Currents News Staff
In a stadium in Erbil, Iraq, rehearsals are underway for Pope Francis’ upcoming visit.
Christianity’s roots run deep there, but the population is dwindling.
As ISIS mortar killed four-year-old David Shmas in 2014 outside his home in Qaraqosh.
His mother, Dhoha, sees no point in staying.
“If someone will take us away, I’ll be the first one to emigrate,” she told Currents News.
Over the last century, revolutions, chaos, oppression and intolerance have driven many Christians abroad.
In the last 20 years however, it’s gone from bad to worse, culminating in ISIS’s reign of terror.
The group gave Christians a choice: pay a tax on non-Muslims, convert, flee or die.

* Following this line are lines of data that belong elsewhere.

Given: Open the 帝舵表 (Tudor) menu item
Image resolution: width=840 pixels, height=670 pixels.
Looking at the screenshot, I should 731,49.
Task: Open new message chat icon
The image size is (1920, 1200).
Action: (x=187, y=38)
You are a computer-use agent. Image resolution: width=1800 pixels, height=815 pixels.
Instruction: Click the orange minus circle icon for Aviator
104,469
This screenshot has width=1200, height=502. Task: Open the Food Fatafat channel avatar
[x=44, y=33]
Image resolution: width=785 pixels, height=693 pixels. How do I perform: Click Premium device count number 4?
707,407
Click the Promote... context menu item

Chaldean Archbishop of Erbil Bashar Warda says the Muslim majority in the Middle East remains indifferent to the plight of minorities, and says Iraq’s diversity is fast disappearing.
“What frightens me is that during this period no one has asked what we, for example, have lost, when we have a declining number of the Mandaeans, and now Yezidis, Christians,” he explained.
Twenty-one years ago, Sabah Zaitoun moved to Sweden, but is back in Erbil for a visit. Those who have left, he says, have left for good.
“I don’t think anyone will return from Europe,” Sabah said. “That would be difficult.”
This will be the first time a pope has stepped foot in this land where Christians and so many others have suffered so much, for so long. Their voices, they hope, finally being heard.